TASK ITEM =
The lines from the one containing "The image size is (282, 316)." to the end of the entries, both included, are what you need to transcribe exactly, without pictures and without anything else.

[Stored items]
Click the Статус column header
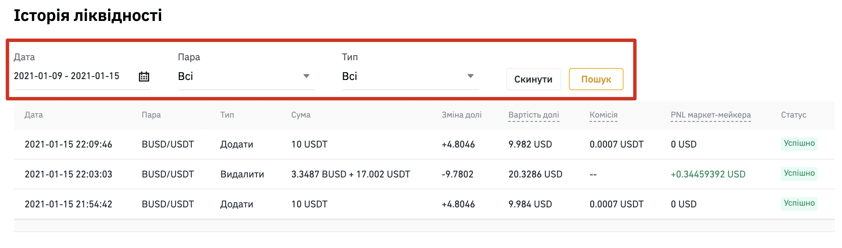The image size is (842, 248). (793, 115)
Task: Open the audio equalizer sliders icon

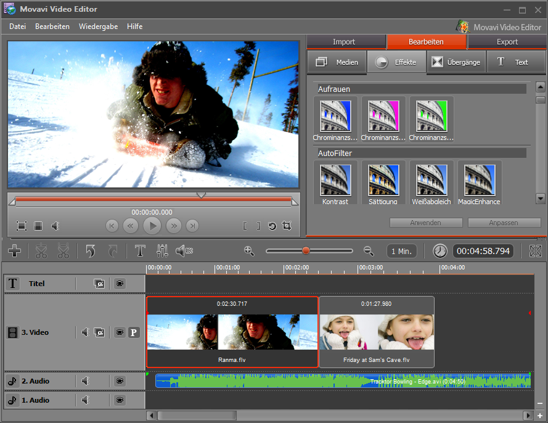Action: pos(162,251)
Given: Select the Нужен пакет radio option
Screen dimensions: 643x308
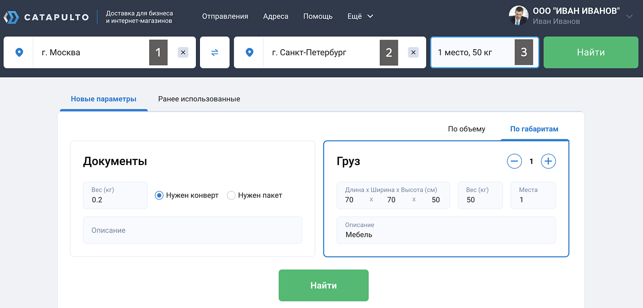Looking at the screenshot, I should tap(231, 195).
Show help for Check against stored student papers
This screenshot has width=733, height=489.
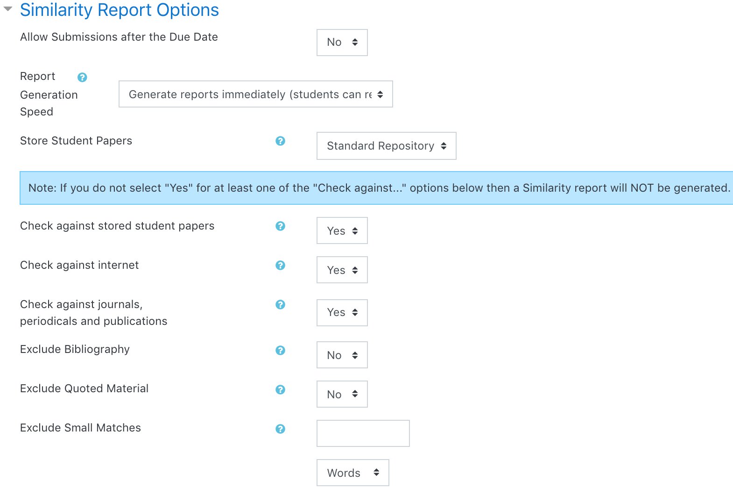point(280,226)
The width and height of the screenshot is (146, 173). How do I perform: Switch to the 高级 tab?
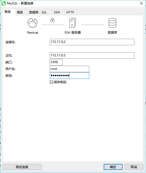(x=20, y=12)
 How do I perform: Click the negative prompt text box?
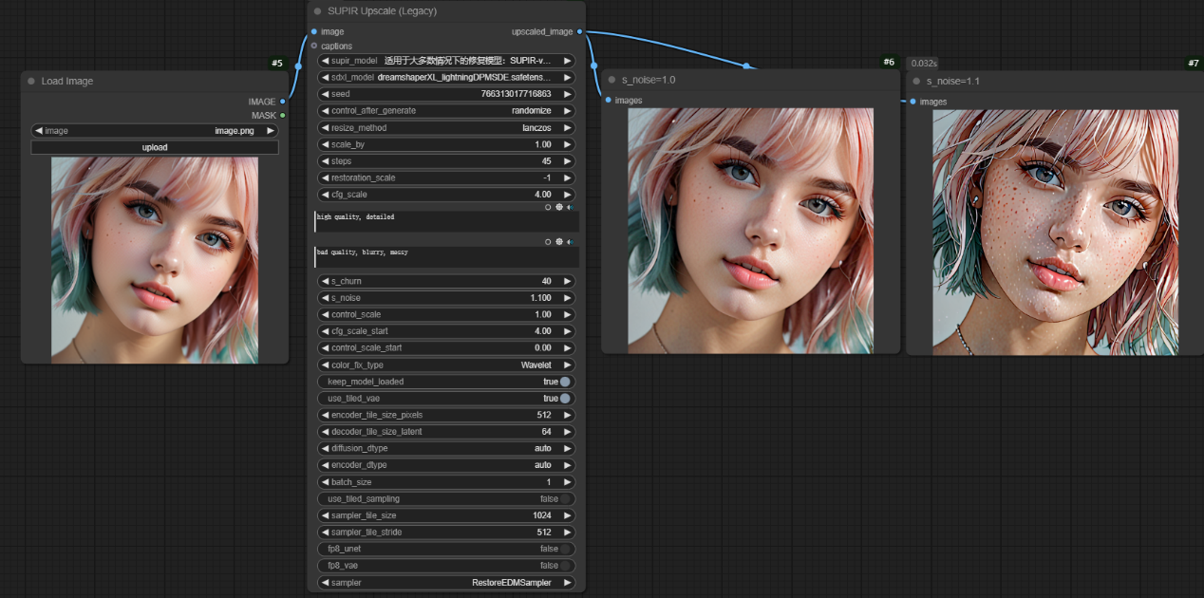(x=446, y=257)
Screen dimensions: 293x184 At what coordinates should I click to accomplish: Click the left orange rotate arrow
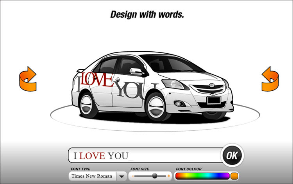pyautogui.click(x=27, y=79)
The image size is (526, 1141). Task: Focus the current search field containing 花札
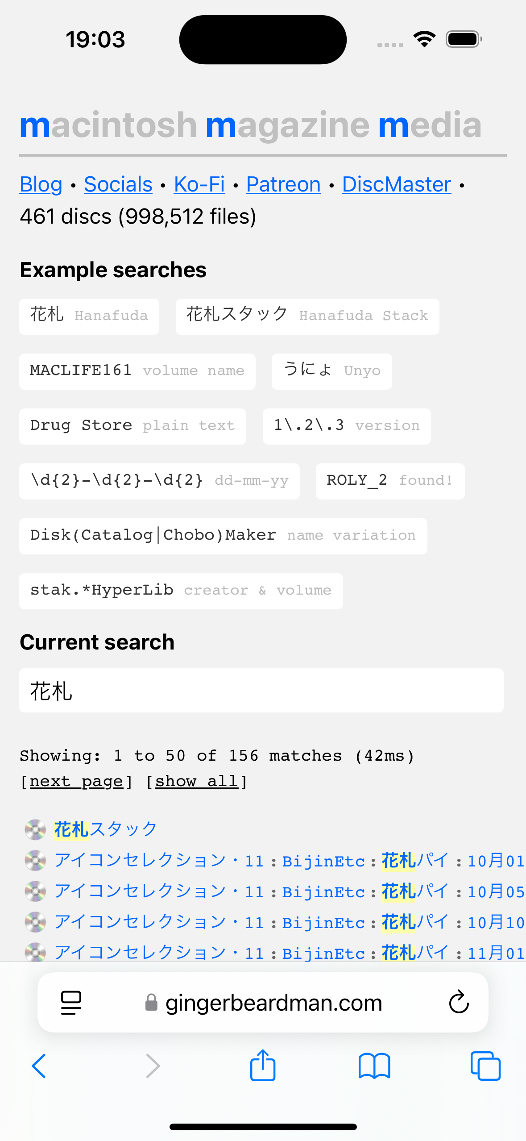point(261,690)
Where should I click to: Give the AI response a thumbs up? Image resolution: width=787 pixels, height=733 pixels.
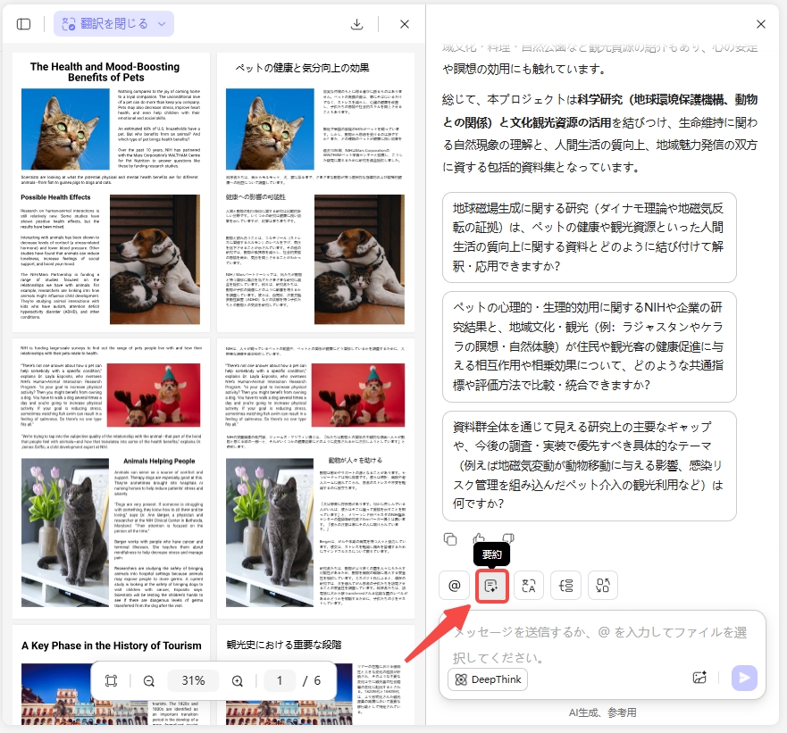(480, 537)
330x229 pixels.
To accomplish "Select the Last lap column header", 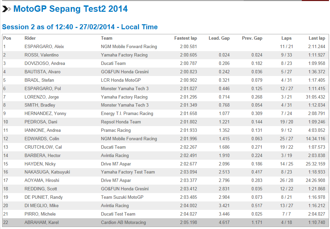I will tap(317, 38).
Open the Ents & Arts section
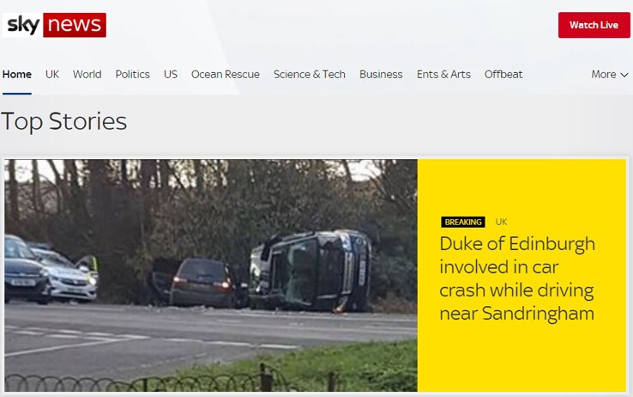The image size is (633, 397). coord(443,75)
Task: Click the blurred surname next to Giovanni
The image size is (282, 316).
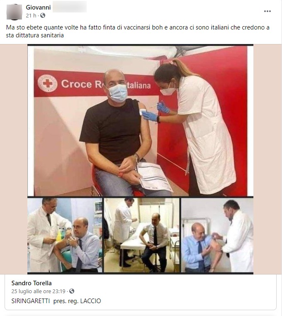Action: tap(70, 7)
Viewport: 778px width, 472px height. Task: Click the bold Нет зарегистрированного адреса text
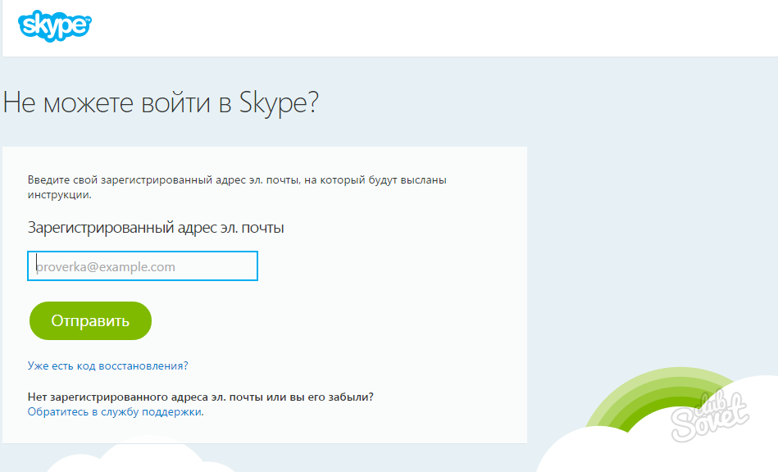tap(201, 397)
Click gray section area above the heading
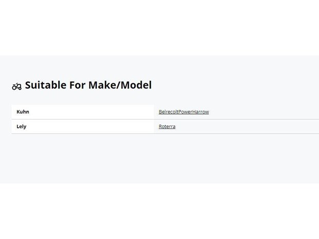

RESULT OF THE EXERCISE =
The image size is (282, 316).
Action: tap(70, 7)
Viewport: 778px width, 472px height. Task: Click the bold Нет зарегистрированного адреса text
tap(201, 397)
Click gray section area above the heading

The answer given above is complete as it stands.